Start of Block

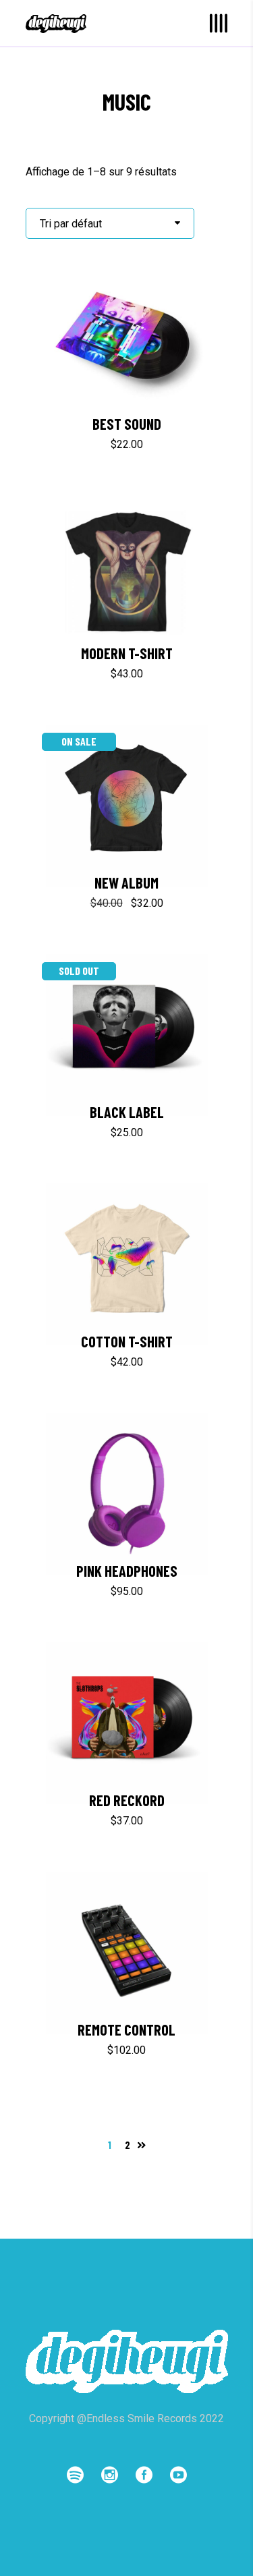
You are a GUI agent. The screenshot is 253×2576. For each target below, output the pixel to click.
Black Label (127, 1112)
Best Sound (126, 423)
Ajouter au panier (76, 444)
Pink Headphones (126, 1570)
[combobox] (110, 223)
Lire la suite (94, 1132)
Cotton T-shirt (127, 1341)
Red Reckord (127, 1800)
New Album (126, 882)
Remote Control (126, 2029)
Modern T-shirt (127, 653)
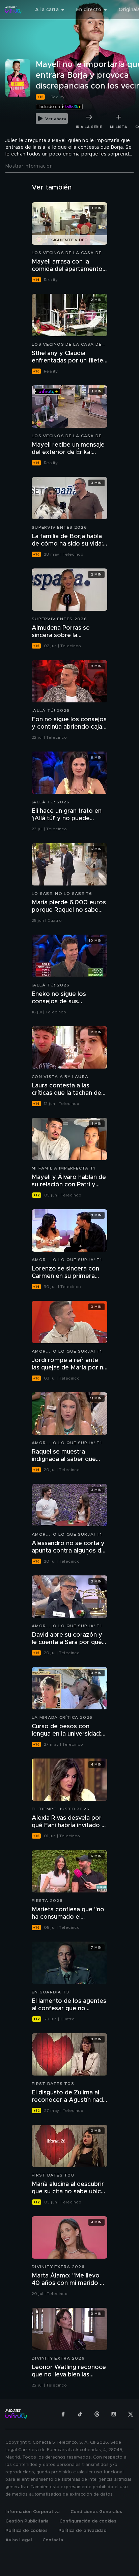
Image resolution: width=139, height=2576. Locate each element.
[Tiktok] (80, 2414)
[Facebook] (63, 2414)
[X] (131, 2414)
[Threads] (97, 2414)
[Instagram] (114, 2414)
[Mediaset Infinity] (13, 9)
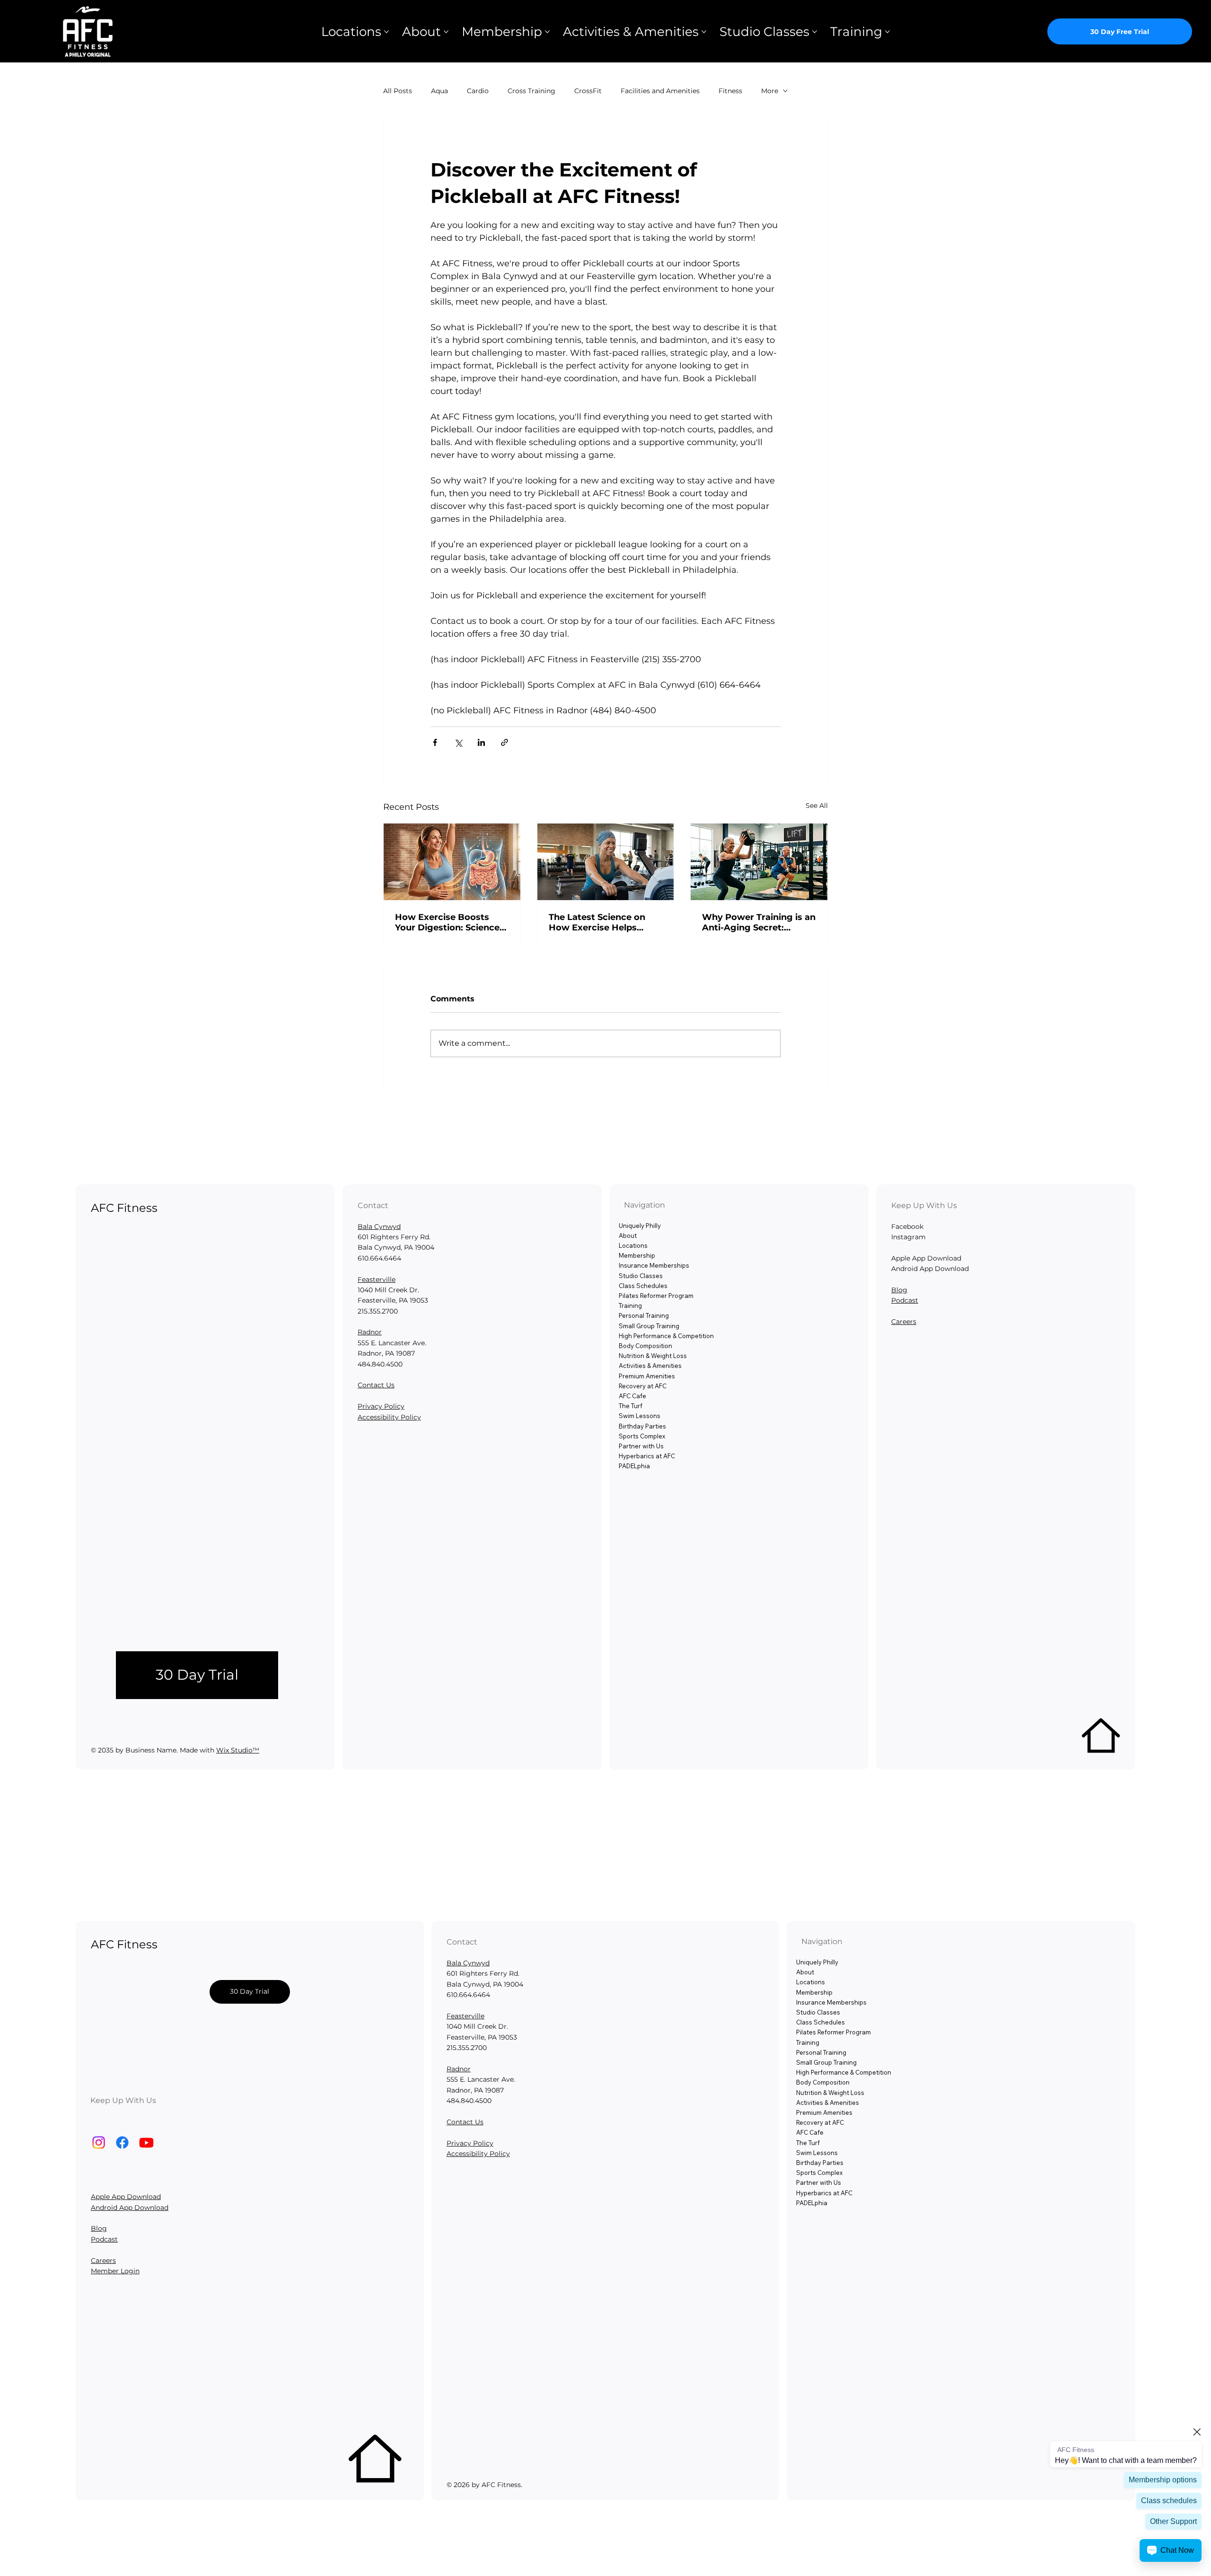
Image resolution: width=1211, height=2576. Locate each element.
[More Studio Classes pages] (814, 31)
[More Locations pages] (386, 31)
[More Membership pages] (547, 31)
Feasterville (376, 1279)
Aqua (439, 91)
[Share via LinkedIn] (481, 742)
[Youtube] (146, 2142)
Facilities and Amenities (660, 91)
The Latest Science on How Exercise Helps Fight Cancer (597, 922)
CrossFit (588, 91)
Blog (899, 1290)
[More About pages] (446, 31)
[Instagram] (98, 2142)
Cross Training (531, 91)
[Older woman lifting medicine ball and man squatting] (759, 862)
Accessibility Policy (389, 1417)
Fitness (730, 91)
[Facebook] (122, 2142)
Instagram (908, 1237)
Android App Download (129, 2207)
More (769, 91)
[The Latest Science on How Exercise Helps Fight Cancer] (605, 862)
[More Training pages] (887, 31)
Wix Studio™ (237, 1750)
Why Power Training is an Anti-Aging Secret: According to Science (759, 922)
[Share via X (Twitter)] (458, 742)
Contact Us (376, 1385)
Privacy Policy (381, 1406)
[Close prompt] (1197, 2431)
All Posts (397, 91)
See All (817, 805)
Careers (903, 1321)
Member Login (115, 2271)
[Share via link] (504, 742)
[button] (197, 1675)
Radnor (370, 1332)
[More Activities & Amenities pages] (704, 31)
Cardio (478, 91)
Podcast (904, 1300)
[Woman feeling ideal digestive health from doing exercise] (452, 862)
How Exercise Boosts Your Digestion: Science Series (447, 922)
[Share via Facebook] (434, 742)
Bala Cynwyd (379, 1226)
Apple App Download (126, 2196)
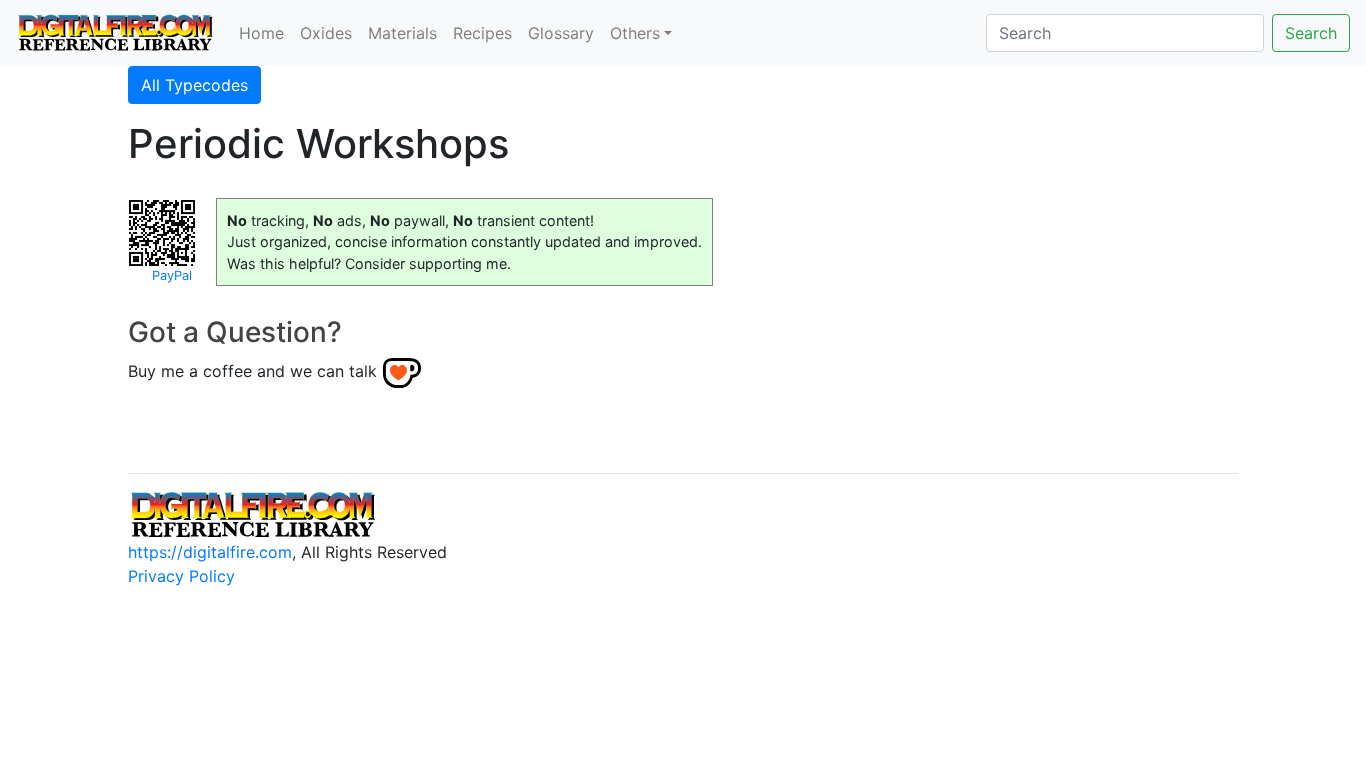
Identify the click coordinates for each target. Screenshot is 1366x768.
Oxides (326, 33)
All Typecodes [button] (194, 85)
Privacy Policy (181, 576)
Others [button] (635, 33)
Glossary (561, 33)
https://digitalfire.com (210, 552)
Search (1311, 33)
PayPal (172, 275)
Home (261, 33)
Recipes (482, 33)
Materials (402, 33)
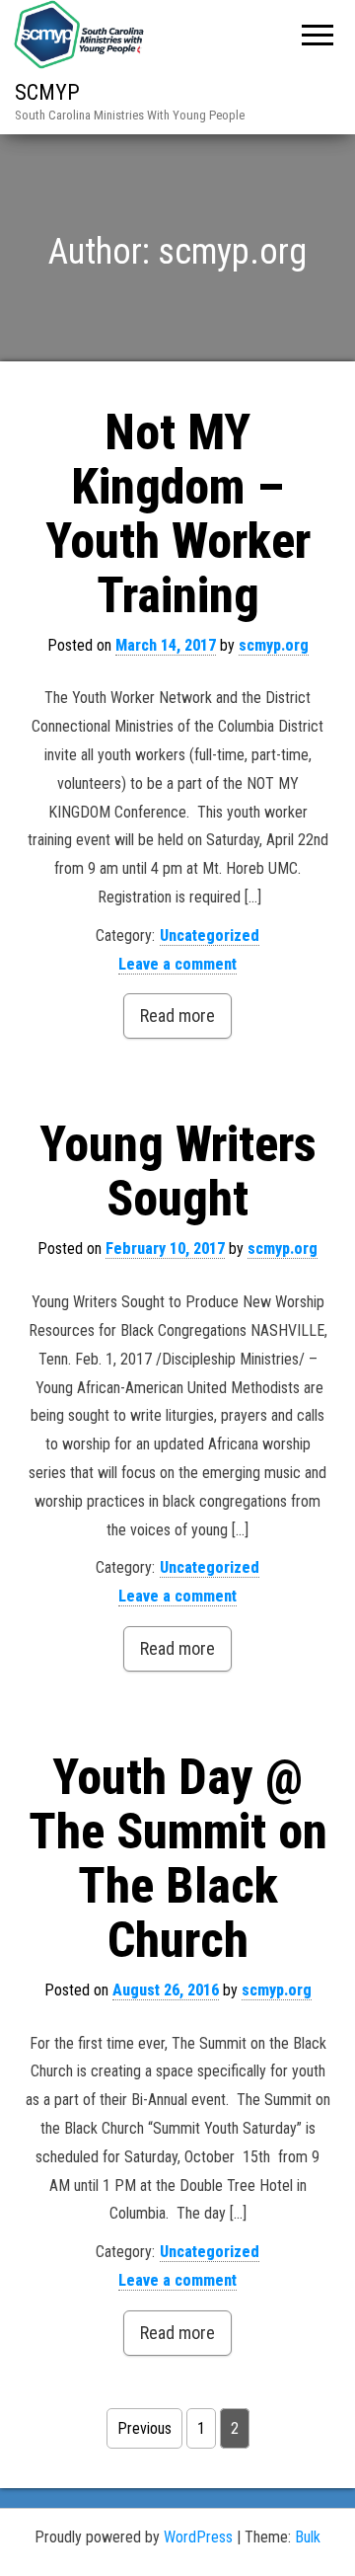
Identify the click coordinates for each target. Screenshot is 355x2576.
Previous (144, 2428)
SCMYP (47, 92)
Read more (177, 1015)
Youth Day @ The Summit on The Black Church (178, 1859)
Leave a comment (177, 964)
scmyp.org (274, 645)
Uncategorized (209, 935)
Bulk (307, 2537)
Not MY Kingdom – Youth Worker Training (178, 514)
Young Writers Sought (178, 1171)
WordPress (198, 2537)
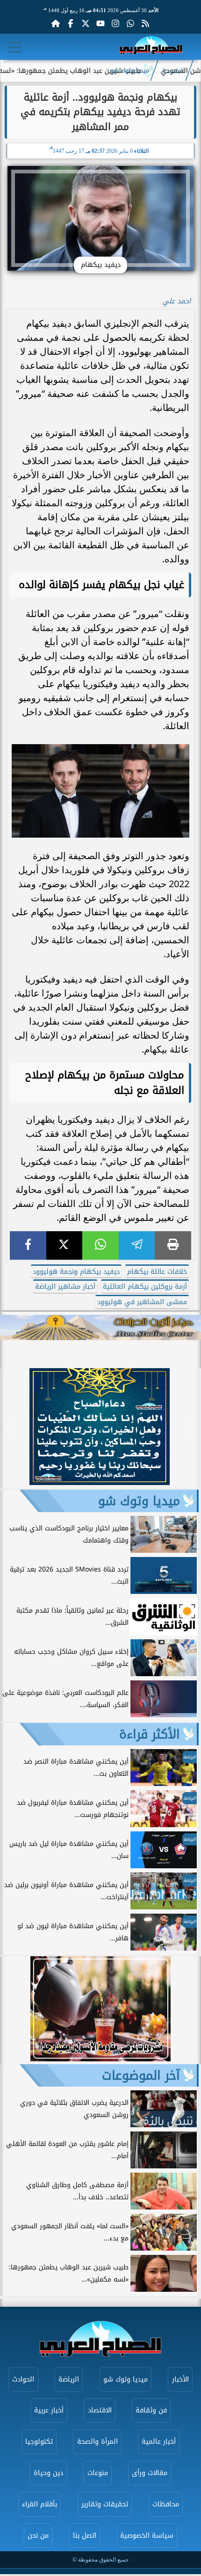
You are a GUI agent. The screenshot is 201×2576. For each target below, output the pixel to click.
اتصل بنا (84, 2535)
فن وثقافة (151, 2410)
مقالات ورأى (149, 2473)
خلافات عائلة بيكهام (157, 1271)
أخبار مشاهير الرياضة (65, 1286)
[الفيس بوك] (70, 23)
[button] (11, 1428)
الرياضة (68, 2379)
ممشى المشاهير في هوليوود (142, 1302)
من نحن (38, 2535)
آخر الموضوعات (141, 2075)
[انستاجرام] (115, 23)
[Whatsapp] (130, 23)
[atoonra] (100, 1327)
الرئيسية (173, 70)
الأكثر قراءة (149, 1734)
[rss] (145, 23)
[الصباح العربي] (151, 47)
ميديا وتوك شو (129, 70)
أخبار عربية (49, 2410)
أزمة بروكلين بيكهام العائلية (145, 1286)
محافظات (165, 2504)
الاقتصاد (100, 2410)
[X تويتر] (85, 23)
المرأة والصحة (97, 2441)
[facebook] (28, 1245)
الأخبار (180, 2379)
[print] (173, 1245)
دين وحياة (48, 2473)
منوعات (97, 2473)
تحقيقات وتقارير (104, 2504)
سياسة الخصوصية (146, 2535)
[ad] (99, 1482)
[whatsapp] (100, 1245)
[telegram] (137, 1245)
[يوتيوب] (100, 23)
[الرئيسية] (55, 23)
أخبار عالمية (159, 2441)
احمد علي (177, 301)
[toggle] (14, 47)
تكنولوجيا (39, 2441)
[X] (64, 1245)
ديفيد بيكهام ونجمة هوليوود (76, 1271)
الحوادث (23, 2379)
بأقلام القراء (39, 2504)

End of Block

Output each line above exactly as it stands, omitting the pictures.

You are a GUI agent. The screenshot is 253×2576. For each target below, output the pixel to click.
Black Label (127, 1112)
Best Sound (126, 423)
Ajouter au panier (76, 444)
Pink Headphones (126, 1570)
[combobox] (110, 223)
Lire la suite (94, 1132)
Cotton T-shirt (127, 1341)
Red Reckord (127, 1800)
New Album (126, 882)
Remote Control (126, 2029)
Modern T-shirt (127, 653)
Image resolution: width=139, height=2576. Locate each element.
[Tiktok] (80, 2414)
[Facebook] (63, 2414)
[X] (131, 2414)
[Threads] (97, 2414)
[Instagram] (114, 2414)
[Mediaset Infinity] (13, 9)
Image resolution: width=1211, height=2576. Locate each element.
[More Studio Classes pages] (814, 31)
[More Locations pages] (386, 31)
[More Membership pages] (547, 31)
Feasterville (376, 1279)
Aqua (439, 91)
[Share via LinkedIn] (481, 742)
[Youtube] (146, 2142)
Facilities and Amenities (660, 91)
The Latest Science on How Exercise Helps Fight Cancer (597, 922)
CrossFit (588, 91)
Blog (899, 1290)
[More About pages] (446, 31)
[Instagram] (98, 2142)
Cross Training (531, 91)
[Older woman lifting medicine ball and man squatting] (759, 862)
Accessibility Policy (389, 1417)
Fitness (730, 91)
[Facebook] (122, 2142)
Instagram (908, 1237)
Android App Download (129, 2207)
More (769, 91)
[The Latest Science on How Exercise Helps Fight Cancer] (605, 862)
[More Training pages] (887, 31)
Wix Studio™ (237, 1750)
Why Power Training is an Anti-Aging Secret: According to Science (759, 922)
[Share via X (Twitter)] (458, 742)
Contact Us (376, 1385)
Privacy Policy (381, 1406)
[Close prompt] (1197, 2431)
All Posts (397, 91)
See All (817, 805)
Careers (903, 1321)
Member Login (115, 2271)
[Share via link] (504, 742)
[button] (197, 1675)
Radnor (370, 1332)
[More Activities & Amenities pages] (704, 31)
Cardio (478, 91)
Podcast (904, 1300)
[Woman feeling ideal digestive health from doing exercise] (452, 862)
How Exercise Boosts Your Digestion: Science Series (447, 922)
[Share via Facebook] (434, 742)
Bala Cynwyd (379, 1226)
Apple App Download (126, 2196)
Identify the click coordinates for each target. Screenshot is 1366x768.
Oxides (326, 33)
All Typecodes [button] (194, 85)
Privacy Policy (181, 576)
Others [button] (635, 33)
Glossary (561, 33)
https://digitalfire.com (210, 552)
Search (1311, 33)
PayPal (172, 275)
Home (261, 33)
Recipes (482, 33)
Materials (402, 33)
Identify the click coordinates for each target. Screenshot is 355x2576.
Previous (144, 2428)
SCMYP (47, 92)
Read more (177, 1015)
Youth Day @ The Summit on The Black Church (178, 1859)
Leave a comment (177, 964)
scmyp.org (274, 645)
Uncategorized (209, 935)
Bulk (307, 2537)
Not MY Kingdom – Youth Worker Training (178, 514)
Young Writers Sought (178, 1171)
WordPress (198, 2537)
You are a GUI agent. The screenshot is 201×2576. For each target below, output the pixel to click.
اتصل بنا (84, 2535)
فن وثقافة (151, 2410)
مقالات ورأى (149, 2473)
خلافات عائلة بيكهام (157, 1271)
أخبار مشاهير الرياضة (65, 1286)
[الفيس بوك] (70, 23)
[button] (11, 1428)
الرياضة (68, 2379)
ممشى المشاهير في هوليوود (142, 1302)
من نحن (38, 2535)
آخر الموضوعات (141, 2075)
[انستاجرام] (115, 23)
[Whatsapp] (130, 23)
[atoonra] (100, 1327)
الرئيسية (173, 70)
الأكثر قراءة (149, 1734)
[rss] (145, 23)
[الصباح العربي] (151, 47)
ميديا وتوك شو (129, 70)
أخبار عربية (49, 2410)
أزمة بروكلين بيكهام العائلية (145, 1286)
محافظات (165, 2504)
الاقتصاد (100, 2410)
[X تويتر] (85, 23)
المرأة والصحة (97, 2441)
[facebook] (28, 1245)
الأخبار (180, 2379)
[print] (173, 1245)
دين وحياة (48, 2473)
منوعات (97, 2473)
تحقيقات وتقارير (104, 2504)
سياسة الخصوصية (146, 2535)
[ad] (99, 1482)
[whatsapp] (100, 1245)
[telegram] (137, 1245)
[يوتيوب] (100, 23)
[الرئيسية] (55, 23)
أخبار عالمية (159, 2441)
احمد علي (177, 301)
[toggle] (14, 47)
تكنولوجيا (39, 2441)
[X] (64, 1245)
ديفيد بيكهام ونجمة هوليوود (76, 1271)
الحوادث (23, 2379)
بأقلام القراء (39, 2504)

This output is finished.